I initially explored Docker for the deployment. However, after doing some reading and going through the Docker setup and tutorial, I started to get the feeling that this was the wrong approach. A Dockerized app is a self-sufficient container that can run on the cloud or on-premises. This is similar to a virtual machine and in fact the Microsoft documentation makes exactly this comparison. My understanding for this use case is that we only need to deploy a single hex file that can be loaded onto a board.

There is a question here of whether continuous deployment is only for select testers and pre-release (i.e. as for an agile client delivery schedule during development) or for deployment to the field (i.e. builds should post directly to a firmware update server). I am assuming only the former as it is my understanding that only tagged releases should be used for production (although I am open to other philosophies). For this reason, I have decided to host ony the hex file and operate with the assumption that the recipient (i.e. client performing validation tests) has been provided a method for updating their devices.

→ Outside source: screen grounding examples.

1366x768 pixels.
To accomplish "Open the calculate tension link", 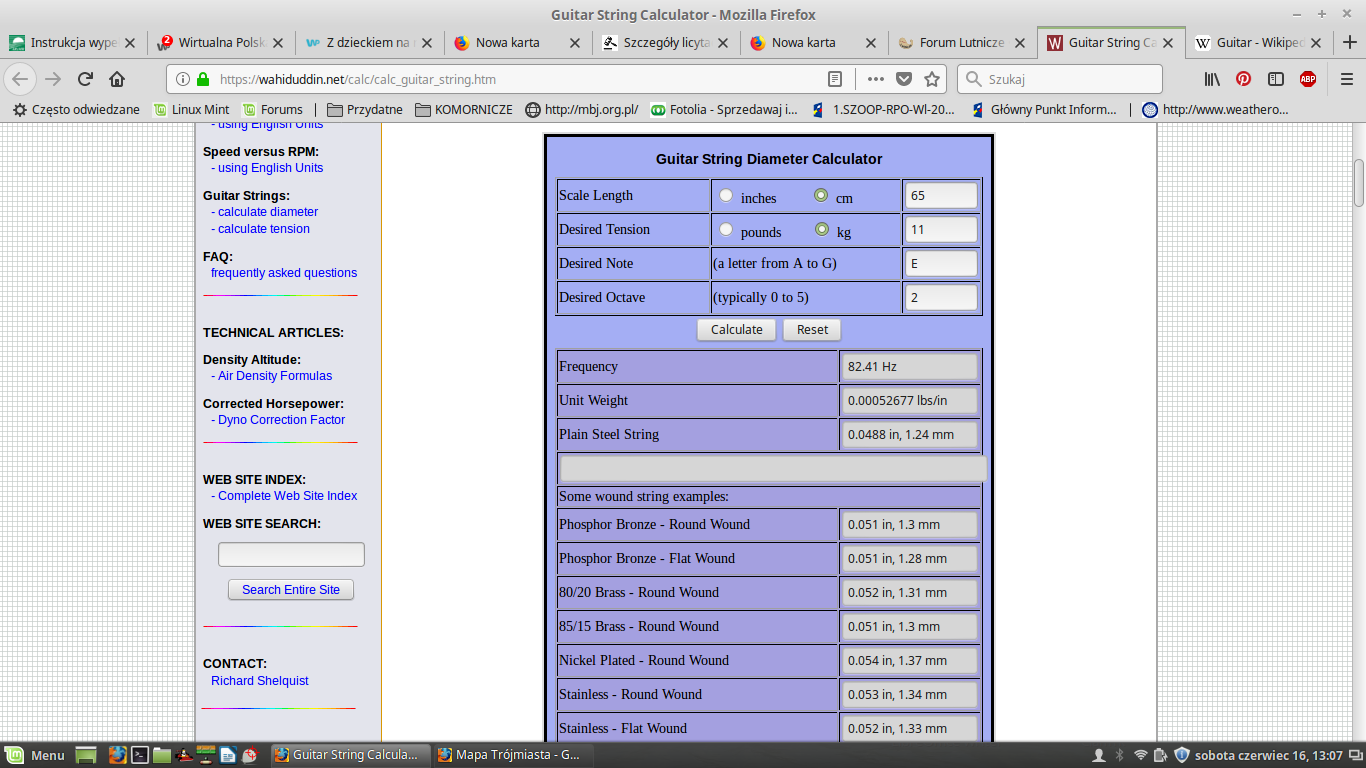I will click(263, 229).
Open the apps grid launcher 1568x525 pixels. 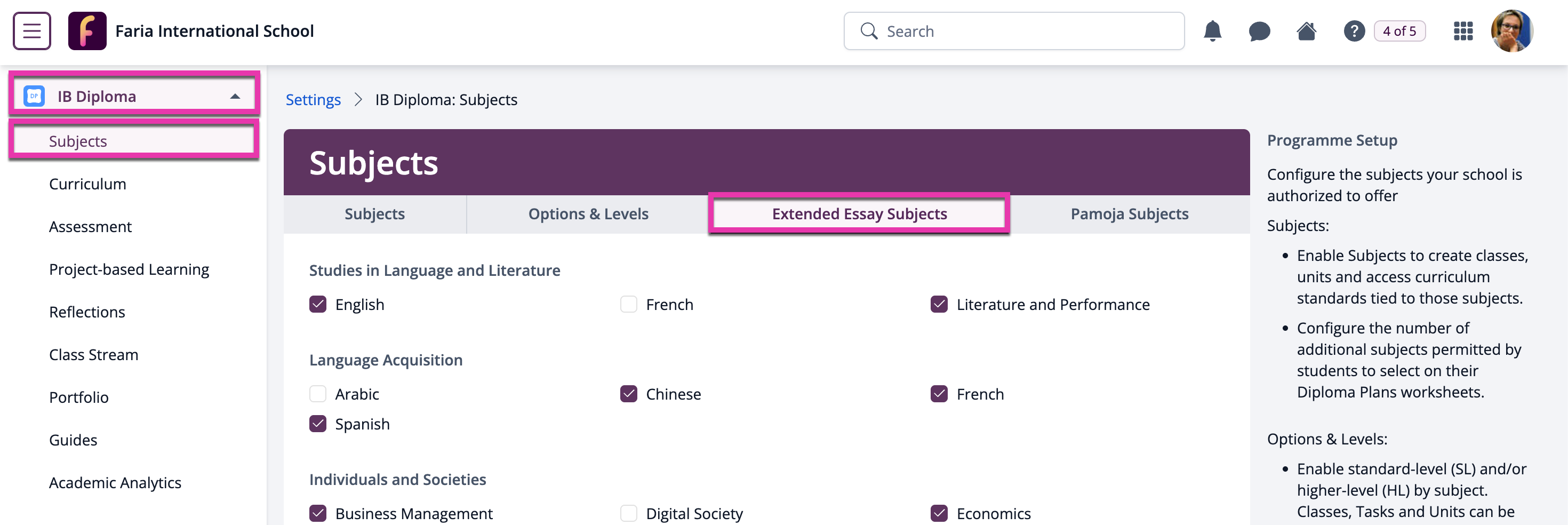click(x=1463, y=31)
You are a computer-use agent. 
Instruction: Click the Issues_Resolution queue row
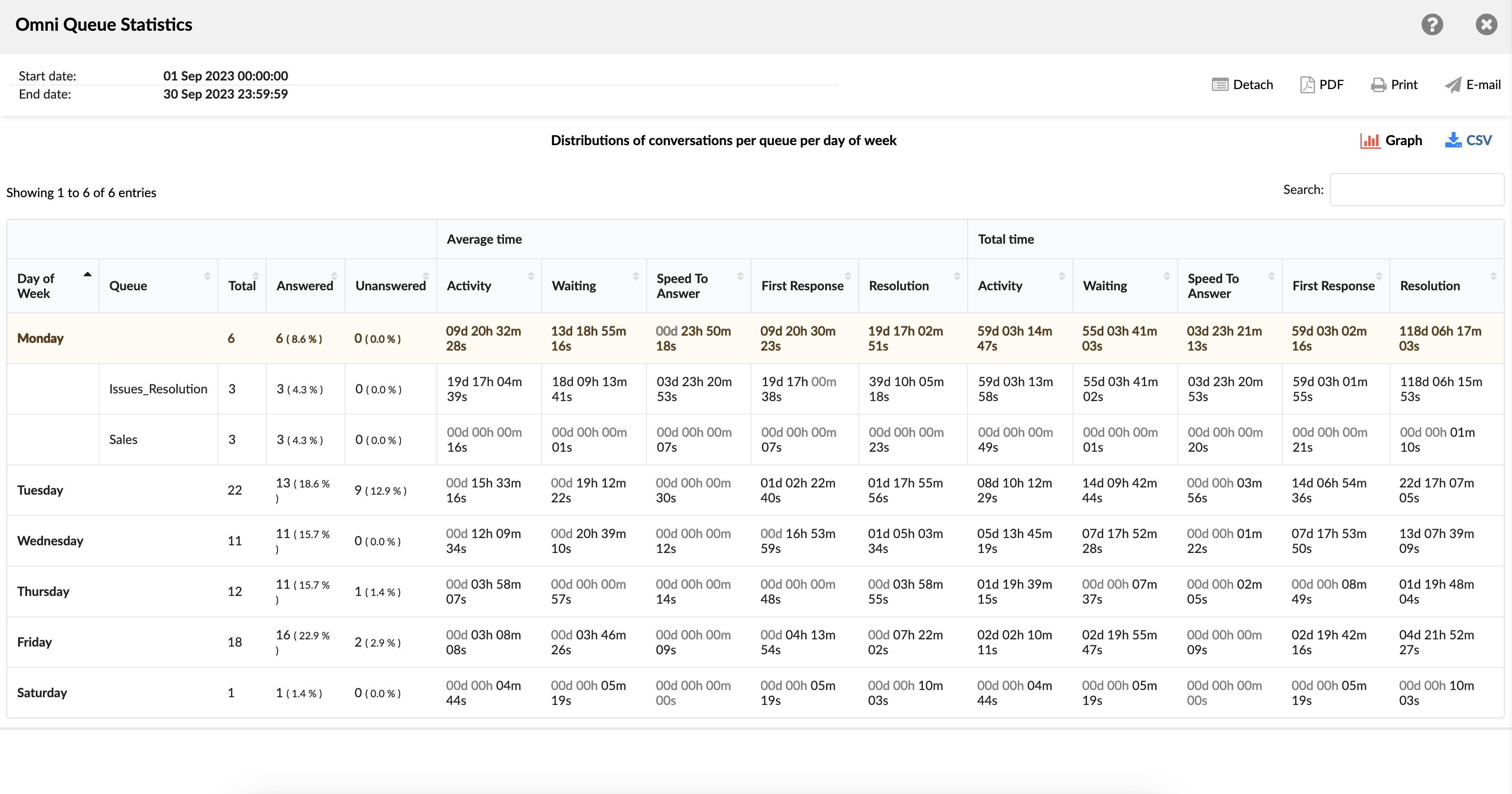coord(158,389)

I searched for some tutorials or guidelines for hosting a single file to a Docker Hub and found this post using the Go language for their example. Unfortunately, this example is still performing the build inside Docker rather than within the GitHub workflow. There is a seeming incongruency here as building inside Docker would make GitHub's default C/C++ with Make workflow pointless. Why do the build on GitHub if it also needs to be done inside Docker? It is difficult for me to understand the degree to which there are standard practices for setting up these flows vs it being up to individual discretion.

I decided to abandon the Docker route and see if there were any GitHub Actions for posting files to standard file hosting services. I did not find them for OneDrive or iCloud and I checked if OneDrive supports FTP (it does not appear to). Dropbox and Google Drive, however, have GitHub upload actions. I explored the APIs on both of these and how to get an auth token, ultimately deciding on Dropbox for this project. For this, I created a Dropbox "app" whose sole purpose is to allow authenticated upload of files into a shared folder.

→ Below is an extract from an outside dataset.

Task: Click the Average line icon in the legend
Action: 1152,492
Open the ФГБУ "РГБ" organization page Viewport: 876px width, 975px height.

The upload step of the GitHub workflow uses deka0106/upload-to-dropbox@v2. It is uploading to a shared subfolder of the Dropbox app folder. The access link provides access to the folder, not a specific file. The file contents can change and be updated without breaking the link.

Get the deployment file here.

Stages of build pipeline

The CI/CD flow is triggered on any push or pull request occurring on main and is specified in c-cpp.yml. There are four stages.

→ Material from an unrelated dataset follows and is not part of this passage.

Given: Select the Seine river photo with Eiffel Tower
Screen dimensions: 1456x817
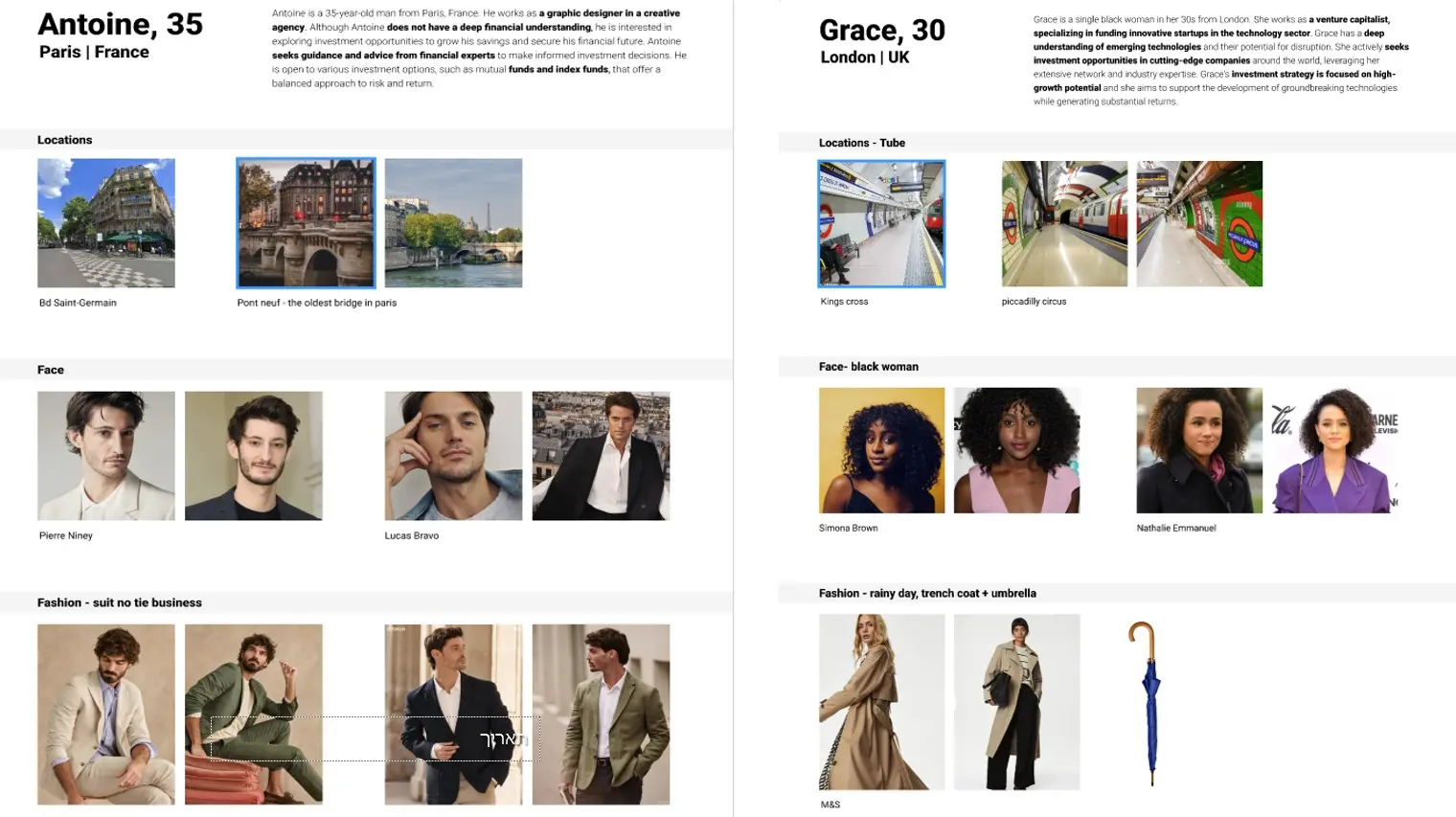Looking at the screenshot, I should coord(453,223).
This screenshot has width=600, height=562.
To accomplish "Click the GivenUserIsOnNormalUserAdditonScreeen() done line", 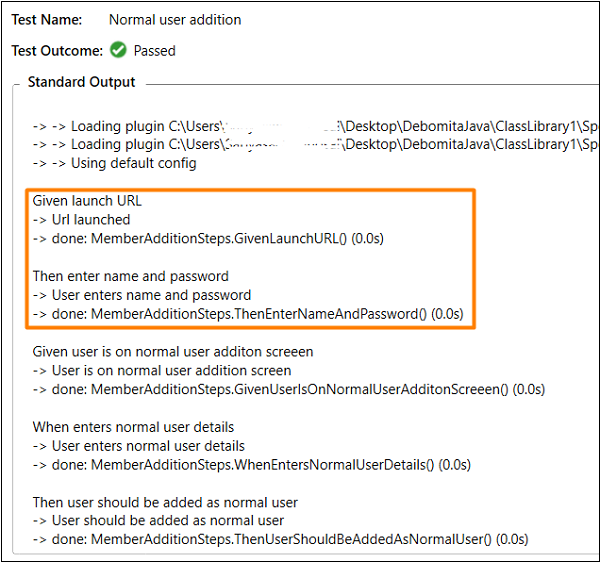I will 288,389.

  1. Perform checkout - uses: actions/checkout@v2 - Standard procedure for all repos.
  2. Install ARM GCC - uses: fiam/arm-none-eabi-gcc@v1 - Required for a cross-compilation build of the Nordic project.
  3. Perform build - run: make - Runs the build and places the output .bin and .hex files in /_build.
  4. Deploy to Dropbox - uses: deka0106/upload-to-dropbox@v2 - Uploads the hex file to shared Dropbox folder.

Suggestions for future work

  • Add versioning and tie it into the build process so that, at the least, each file is uploaded with a different build number. The version number (including build number) should both be part of the filename and stored inside the application.
  • Create a separate deployment job, move the Upload to Dropbox action there, and make that job dependent on success of the build job.
  • Add unit tests
  • Use a build matrix to verify the build on Ubuntu, Windows, and Mac OS, using only one of those results for deployment. (It is unclear whether this adds any value since this a cross-compilation, not a build designed to run on any of those OSes. As such, the value of this suggestion seems dubious and I recommend against it.)